→ **MATERIALS PROVIDED**:
################
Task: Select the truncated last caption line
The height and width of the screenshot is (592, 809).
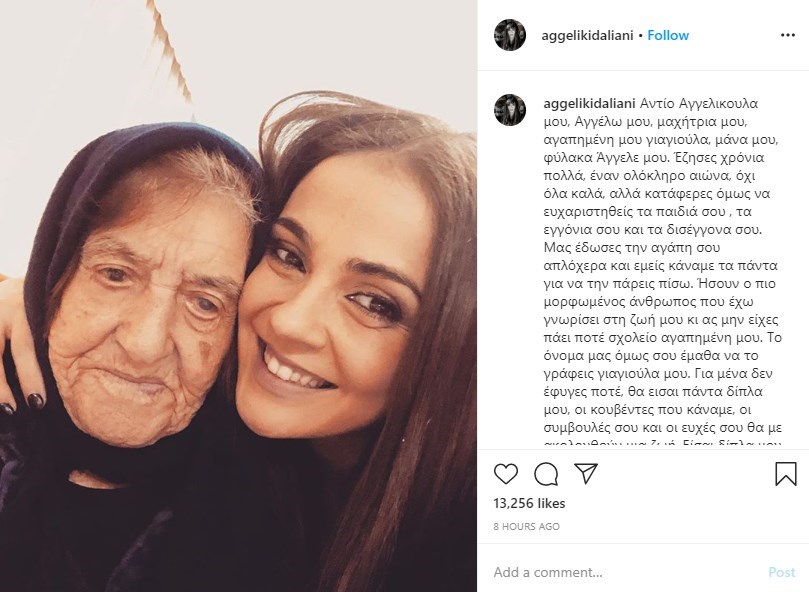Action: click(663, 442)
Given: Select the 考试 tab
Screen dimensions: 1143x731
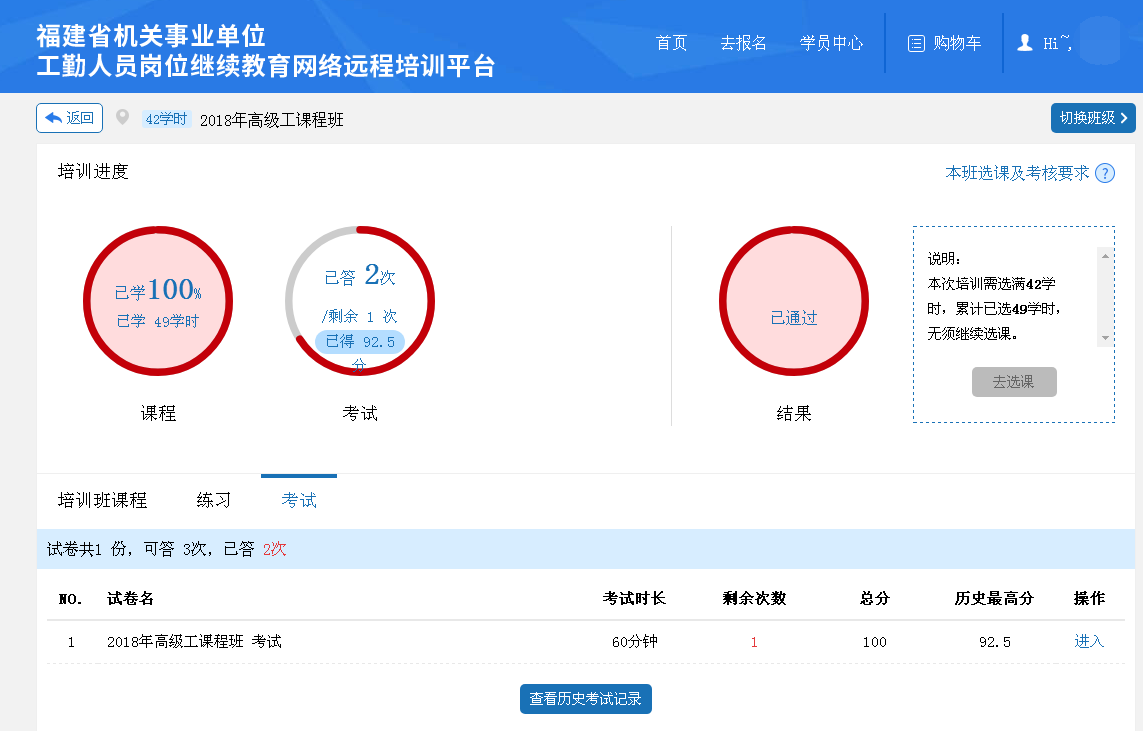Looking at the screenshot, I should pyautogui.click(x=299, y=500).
################
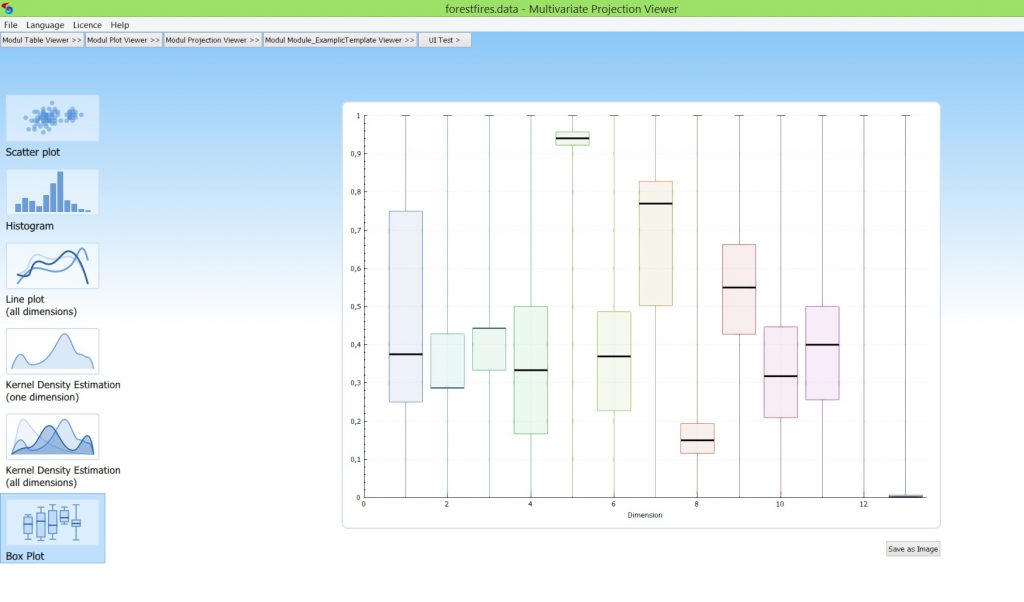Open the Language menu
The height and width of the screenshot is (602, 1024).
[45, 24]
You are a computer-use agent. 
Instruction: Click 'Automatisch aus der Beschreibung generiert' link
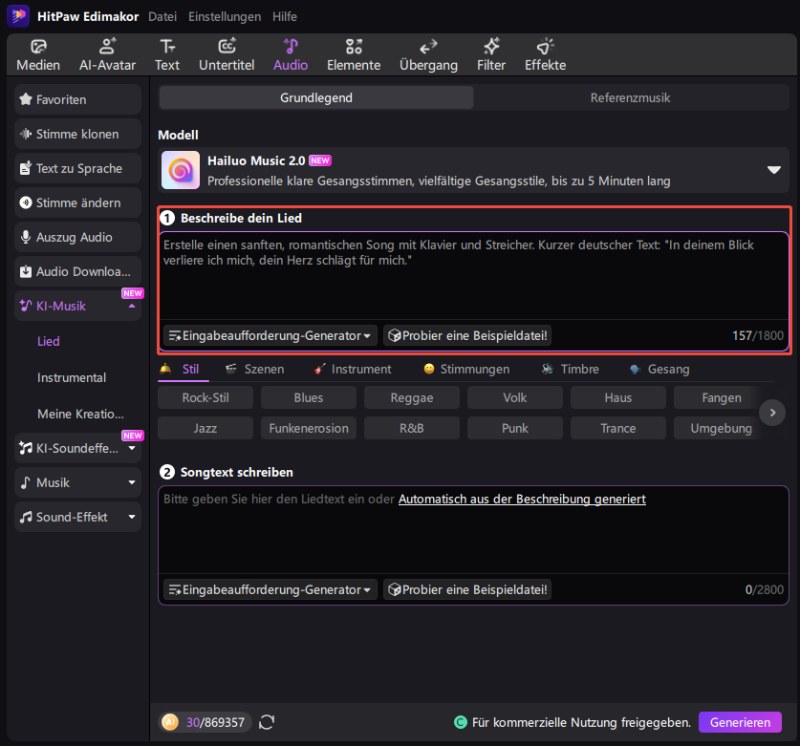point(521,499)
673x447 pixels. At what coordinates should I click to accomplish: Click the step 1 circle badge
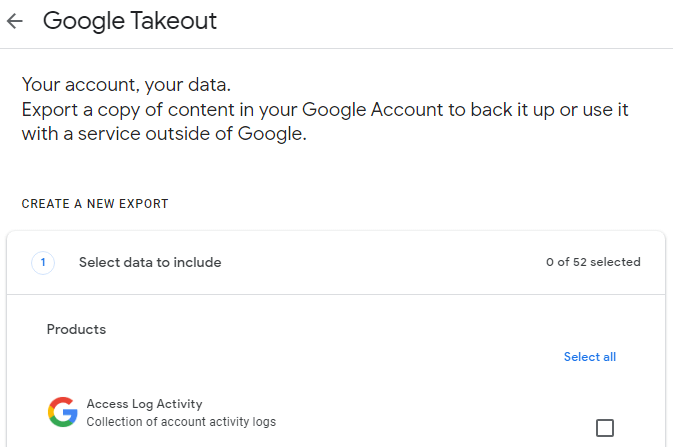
################
→ **YOUR GOAL**: Copy out exactly the lines above beginning with the line that contains "You are a computer-use agent." and finishing with the line that contains "673x447 pixels. At", including both; leave the pictures out.

→ **RESULT OF THE TASK**:
You are a computer-use agent. 
Instruction: Click 'Automatisch aus der Beschreibung generiert' link
point(521,499)
673x447 pixels. At what coordinates should I click to accomplish: Click the step 1 circle badge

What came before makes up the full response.